Les esprits des morts reviennent quand la lumière s’estompe. La nuit l’emporte peu à peu sur le jour. La nuit descend, l'ombre s'étend. C'est pas du tout rassurant , comme le chantaient les frères Jacques *. 
Qui dit nuit dit ombre, qui dit ombre dit PEUR.

Une fête pour se jouer de sa peur en revêtant des oripeaux qui évoquent les mauvais esprits, les défunts revanchards, les vampires assoiffés de sang… Brrr ! c'est une façon comme une autre de se battre contre le malheur. 
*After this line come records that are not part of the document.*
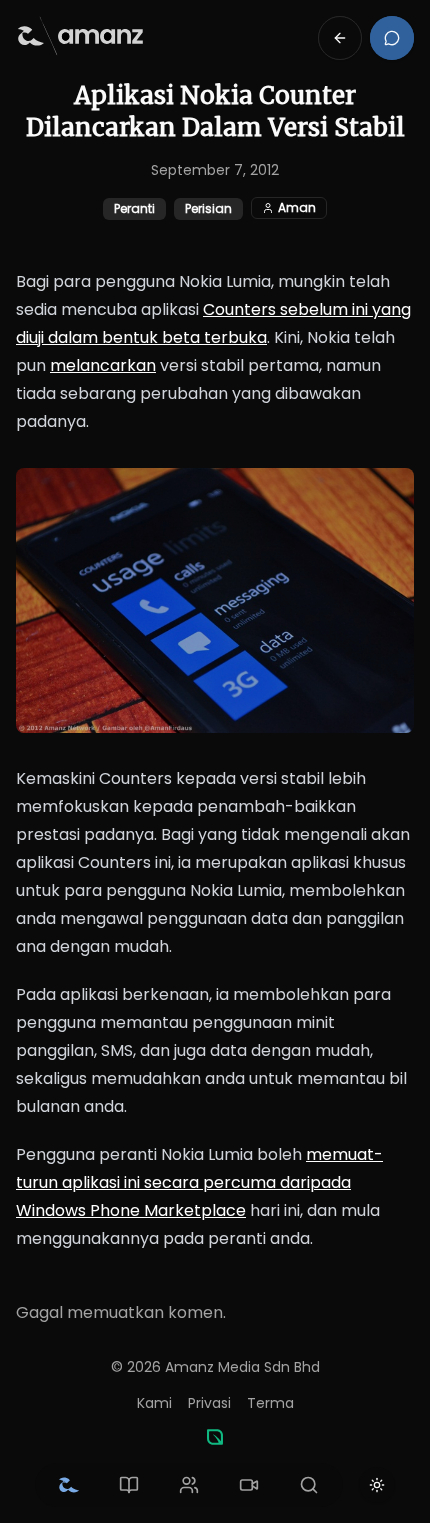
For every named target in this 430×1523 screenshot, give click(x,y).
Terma (270, 1403)
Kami (154, 1403)
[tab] (69, 1485)
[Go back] (340, 38)
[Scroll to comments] (392, 38)
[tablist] (189, 1485)
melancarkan (103, 365)
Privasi (209, 1403)
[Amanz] (215, 1437)
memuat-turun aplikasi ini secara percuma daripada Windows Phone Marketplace (199, 1182)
On pourrait tout aussi bien se déguiser en anges et en magiciens pour faire fuir les choses qui nous font peur.
Cela évoque pour moi une double page bien kitch de l’album Le roi Babar : le malheur s’acharne sur les proches de Babar, sous forme de monstres qui ont nom Paresse, Ignorance, Bêtise, Peur, Découragement, mais se font chasser par un groupe d’éléphants anges - Bonté, Patience, Espoir, Courage,… Bien  kitch, mais  efficace ! Et où l’enfant que j’étais, comme la plupart des lecteurs je suppose, prenait surtout plaisir à regarder en détail les vilains personnages, beaucoup plus drôles que les anges. Même pas peur !
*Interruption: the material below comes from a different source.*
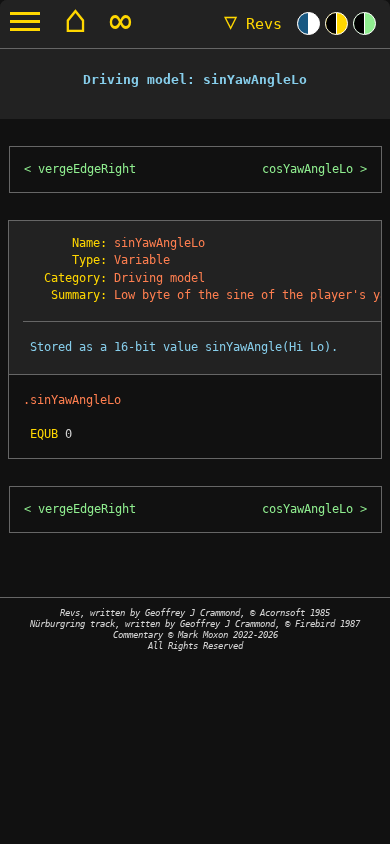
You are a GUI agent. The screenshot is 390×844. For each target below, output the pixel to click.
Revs (253, 24)
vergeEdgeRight (87, 169)
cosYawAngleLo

Bref ! Il s’agit de faire front contre la peur et la mort, et la peur de la mort. Quoi de plus fort que de la narguer ensemble, en la singeant, en la ridiculisant, en défiant le tabou qui interdit de la regarder en face. Et de l’évoquer de peur de la provoquer.
Une fête pleine d’invention.
On se déguise, ou on se masque, on sort de nulle part des chapeaux informes, des habits déchirés, des bandelettes de tissu, un vieux balai par ci, un drap avec deux trous percés pour les yeux par là… On n’a pas besoin de dépenser beaucoup d’argent ! Mais il faut faire preuve d’imagination et de créativité. 
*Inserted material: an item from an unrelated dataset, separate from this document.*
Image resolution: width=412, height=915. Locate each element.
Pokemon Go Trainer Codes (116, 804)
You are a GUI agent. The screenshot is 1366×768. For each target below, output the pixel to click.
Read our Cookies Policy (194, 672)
Pour la déco, il suffit de se laisser entraîner par les cucurbitacées (rien que le nom, déjà, m'amuse), à découper, à éclairer, ou à aligner comme au château de Villandry.

Je me suis trouvée il ya quelques années à New York le jour d’Halloween, et chaque vitrine de magasin était  décorée, mais pas avec une bête citrouille ou une vulgaire tête de mort, chacune rivalisait d’invention et d’originalité, sur ce thème finalement très riche. Même les mannequins dans les vitrines des grands magasins avaient, ce jour-là, quelque chose d’étrange et d’inquiétant, grimés, hagards, et parfois une main seule, ou un corps sans tête, s’animaient.
Je me souviens d’une carte que nous avions trouvée, et envoyée à nos enfants : Happy Halloween from Mummy and Dead. Des messages grinçants mais inventifs comme celui-là, il y en avait plusieurs. Un peu d’humour face à l’angoisse, ça ne peut pas faire de mal !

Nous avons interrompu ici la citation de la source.